To check it, just do this command:
ps aux | grep -i "*postgres*"
You should see all postgresql processes running.
Try to stop all thoses processes either by using pg_ctl stop or if nothing happens and the processes are still there, then try to kill them (I presume you're on a development platform, so that should not cause a problem for others)
kill -9 <postgresID>
Then when all the postgresql processes have disappeared, then try to start postgresql. If you're still having a permission problem, use lsof tool to see which process is locking your files.
I'm trying to test a small PostgreSQL setup, so I cobbled together a quick local install. However, when I'm trying to create my personal db with createdb, it chokes on errors like this (notably, it starts with base/16384 the first time, and increments each time I run it). Anyone know what's going on here, or if there's some trivial config I missed that would cause this? Thanks, and this is somewhat time-critical, so please respond if you do know anything. Thanks!
UPDATES:
I'm running this on a CentOS 5 server, apologies that I don't have too many further details (it's a shared account on that server). uname -a has the following output:
Linux {OMITTED} 2.6.18-194.11.4.el5 #1 SMP Tue Sep 21 05:04:09 EDT 2010 x86_64 x86_64 x86_64 GNU/Linux
I installed PostgreSQL from source from:
http://wwwmaster.postgresql.org/download/mirrors-ftp/source/v9.0.1/postgresql-9.0.1.tar.bz2
built in my home directory and installed to prefix=$HOME/local/pgsql.
Here's a terminal readout for me attempting to create my user's db on a fresh data setup:
[htung#{OMITTED}:~]$ killall postgres
LOG: autovacuum launcher shutting down
LOG: received smart shutdown request
LOG: shutting down
LOG: database system is shut down
[htung#{OMITTED}:~]$ rm -r tmp
mk[1]+ Done ../local/pgsql/bin/postgres -D $HOME/tmp (wd: ~/tmp)
(wd now: ~)
[htung#{OMITTED}:~]$ mkdir tmp
[htung#{OMITTED}:~]$ local/pgsql/bin/initdb -D $HOME/tmp
The files belonging to this database system will be owned by user "htung".
This user must also own the server process.
The database cluster will be initialized with locale en_US.UTF-8.
The default database encoding has accordingly been set to UTF8.
The default text search configuration will be set to "english".
fixing permissions on existing directory /afs/{OMITTED}/htung/tmp ... ok
creating subdirectories ... ok
selecting default max_connections ... 100
selecting default shared_buffers ... 32MB
creating configuration files ... ok
creating template1 database in /afs/{OMITTED}/htung/tmp/base/1 ... ok
initializing pg_authid ... ok
initializing dependencies ... ok
creating system views ... ok
loading system objects' descriptions ... ok
creating conversions ... ok
creating dictionaries ... ok
setting privileges on built-in objects ... ok
creating information schema ... ok
loading PL/pgSQL server-side language ... ok
vacuuming database template1 ... ok
copying template1 to template0 ... ok
copying template1 to postgres ... ok
WARNING: enabling "trust" authentication for local connections
You can change this by editing pg_hba.conf or using the -A option the
next time you run initdb.
Success.

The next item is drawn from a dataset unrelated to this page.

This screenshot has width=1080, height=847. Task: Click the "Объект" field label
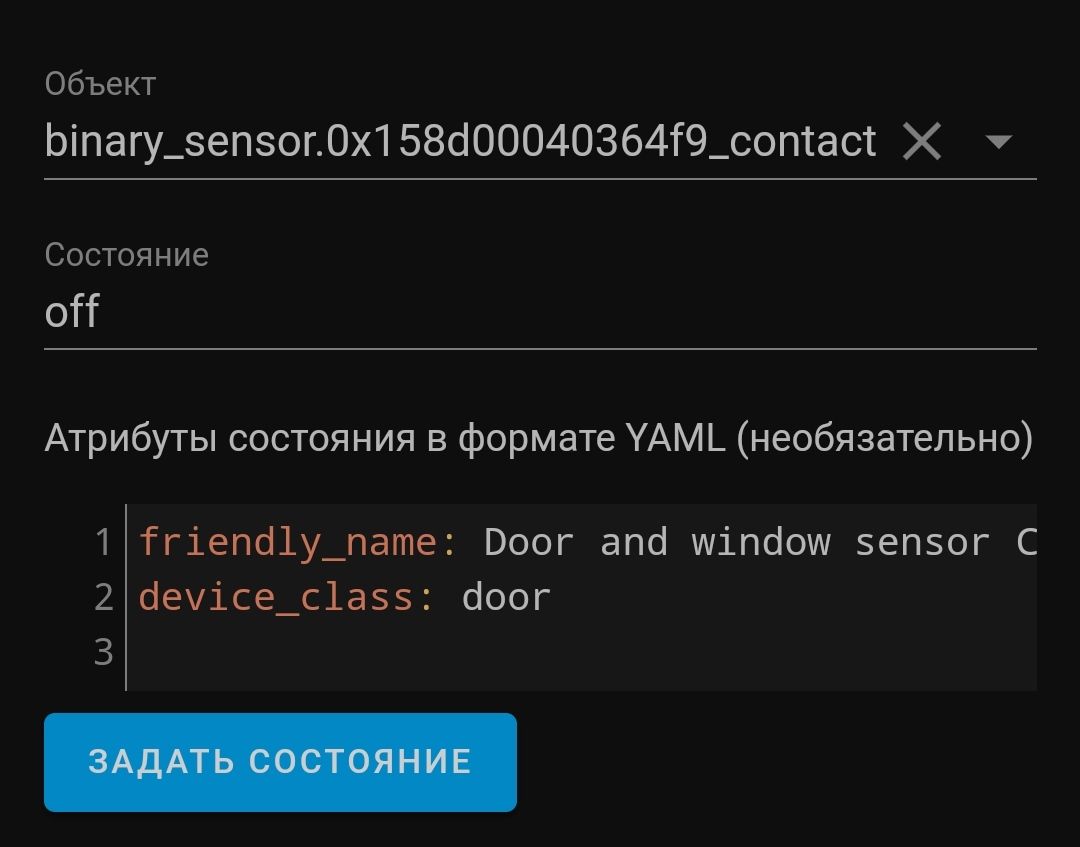[100, 84]
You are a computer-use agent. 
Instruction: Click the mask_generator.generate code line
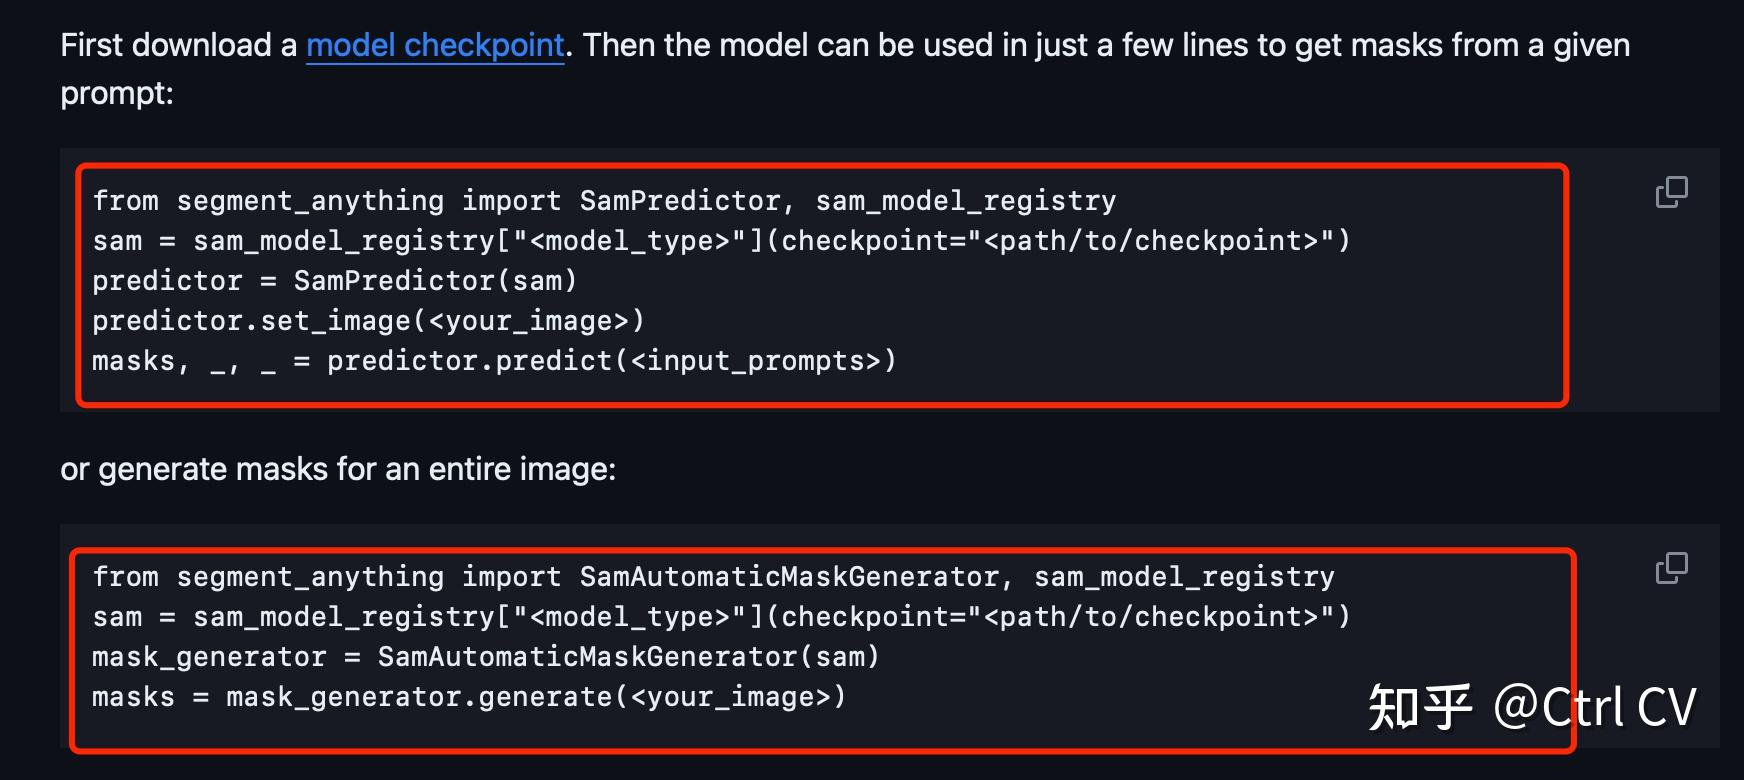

You can now start the database server using:
local/pgsql/bin/postgres -D /afs/{OMITTED}/htung/tmp
or
local/pgsql/bin/pg_ctl -D /afs/{OMITTED}/htung/tmp -l logfile start
[htung#{OMITTED}:~]$ local/pgsql/bin/postgres -D $HOME/tmp
LOG: database system was shut down at 2010-11-15 13:47:25 PST
LOG: autovacuum launcher started
LOG: database system is ready to accept connections
[1]+ Stopped local/pgsql/bin/postgres -D $HOME/tmp
[htung#{OMITTED}:~]$ bg
[1]+ local/pgsql/bin/postgres -D $HOME/tmp &
[htung#{OMITTED}:~]$ local/pgsql/bin/createdb
ERROR: could not fsync file "base/16384": Invalid argument
STATEMENT: CREATE DATABASE htung;
createdb: database creation failed: ERROR: could not fsync file "base/16384": Invalid argument
[htung#{OMITTED}:~]$
I would guess that you're possibly running into the SE linux system here. I'd recommend to either turn off SELinux and see if that works, or to install from RPMs available from the postgresql website.